Cover Image for Python is so oversimplified that hides/create problems

Disclaimer: This post is based on my experiences from scholar projects using Python 3.7 and VScode for IDE. Remember that this is a personal opinion.

Python, The programming language where the “You forgot the ;” meme doesn’t apply, where the tabulation and a colon replace the brackets. Those are some of the things that python offers. After all, Python is a high-level interpreted language. It's very easy to learn and use, it can help you to do/automatize tasks with very few code lines and do it in so little time, but also, it can cause you so many headaches.

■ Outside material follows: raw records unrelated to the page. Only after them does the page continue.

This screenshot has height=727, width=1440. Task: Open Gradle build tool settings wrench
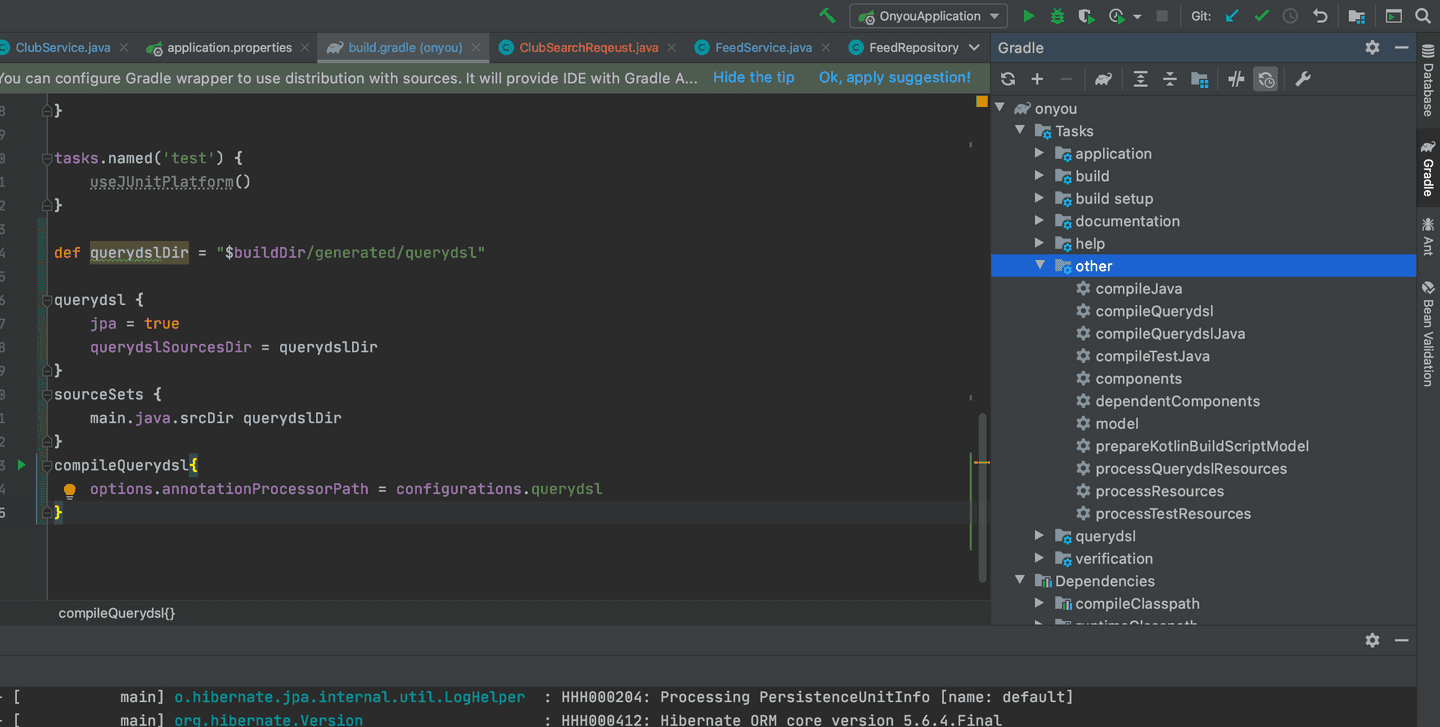1302,79
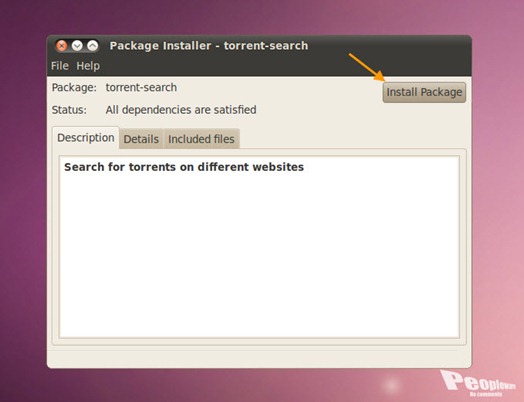Open the Included files tab
Image resolution: width=524 pixels, height=402 pixels.
(x=201, y=139)
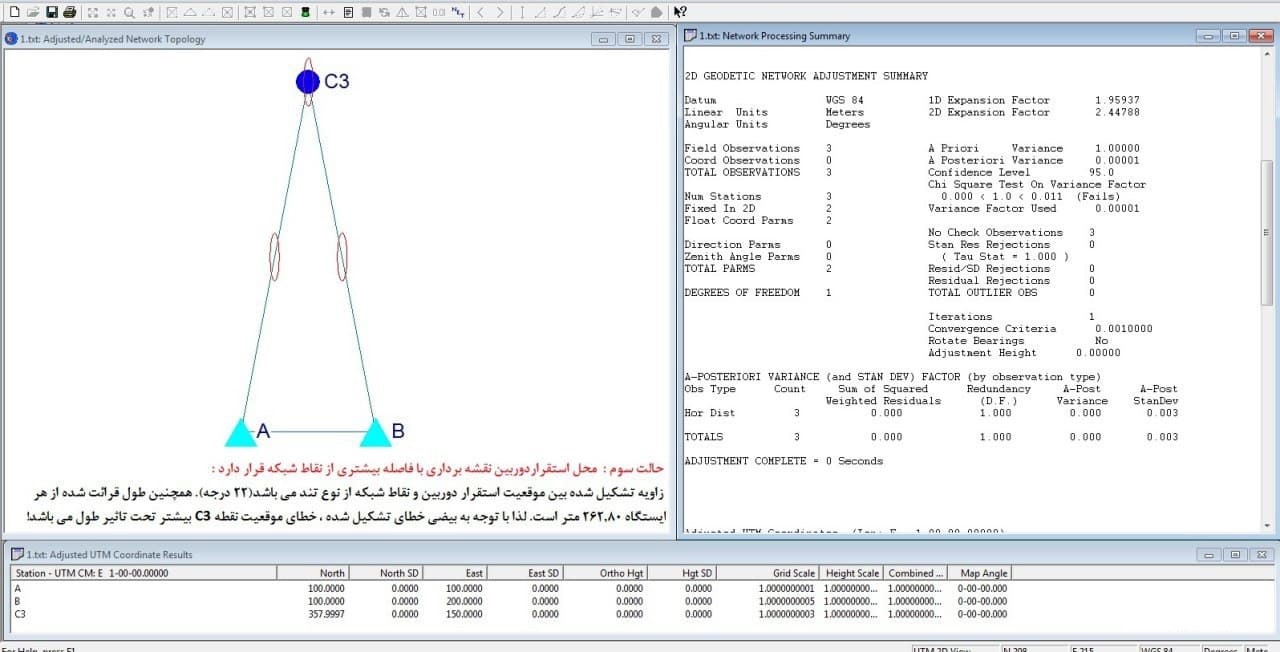Open the listing document toolbar icon

click(x=348, y=12)
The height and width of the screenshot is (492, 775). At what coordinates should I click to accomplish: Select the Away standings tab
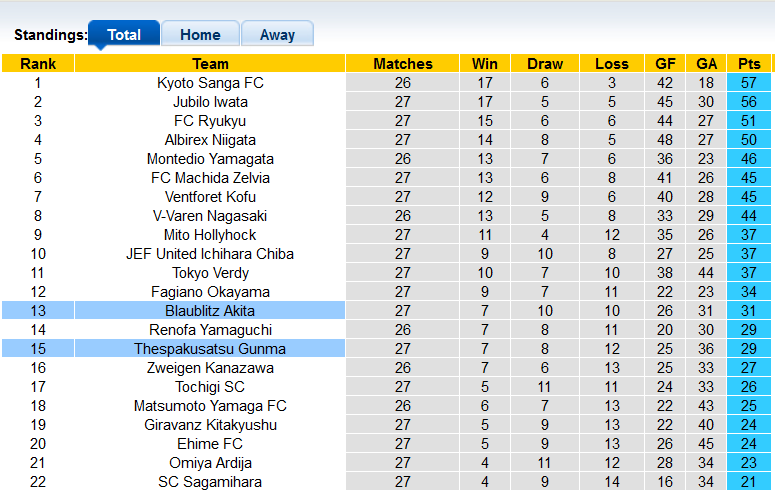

First argument - Declarations of variables

Let’s start with a simple one. You need to assign something every time you declare a variable, everything is fine with primitive data types, but when it comes to creating a class, you can’t have multiple copy constructors, so if you need multiple ways to create a class and declare their attributes, you would insert NULL or invalid data, and it becomes a hell when you have too many parameters. Also, in my IDE, that is Vscode, and due to python is interpreted, when a class variable isn’t explicitly defined in the same file.

Example:

myChildClass = parentClass.getChildClass()
myChildClass.executeSomething()

This will not show you the functions or parameters that the class has, and you will be programming blindly, and you will have to pray that your syntax is correct, and you will wait until you run the script.

Second argument - Dynamic memory

Recently, I had an algorithm where you needed to have an auxiliary copy of a list, something easy to do in other languages cause it creates another new class, but python, along with his peculiar way to declare things, makes things like:

aux=var
print(var)
print(aux)

For python, this is just the same thing, because it just creates the same another variable with the same position, and the way to solve it is when you know how the constructor is:

aux=Class(var.part1(),var.part2())

This is just a minimal thing, but when it becomes to create an auxiliary list from another is IMPOSSIBLE (at least in these ways).

#First Way
list1 = list2

#Second way
for i in list2:
  list1.append(i)

#Third way
list3=list2
list2=[]
list1=list3

In these three ways, list1 and list2 are just going to be the same for the entire program, if you modify one, it modifies the other one.

Third argument - Everything is an object

With this one, i'm just going to go straight into an example

Example:

class(i.getX,i.getY)

You probably noticed that maybe I would refer to calling a function, and not just a ‘parameter’ because there’s no ‘( )’. Well, python checks that, except for no, it doesn’t, it takes it as an object, and it saves a position instead of warning me I could forget the ‘( )’ thing that took me hours to notice and fix, just because python wanted to help where I didn’t need help.

Extra: Not having a compiler to help me notice syntax errors, unless I use a terminal that doesn’t close when the script crashes is also a pain.

My thoughts

I like python, you can do so many things with very few lines of code, but when it becomes to doing complicated things, it can be hell. It makes you rest from other languages' problems but it creates its own, so it would depend on what you are gonna do and your expertise to use python to do the job.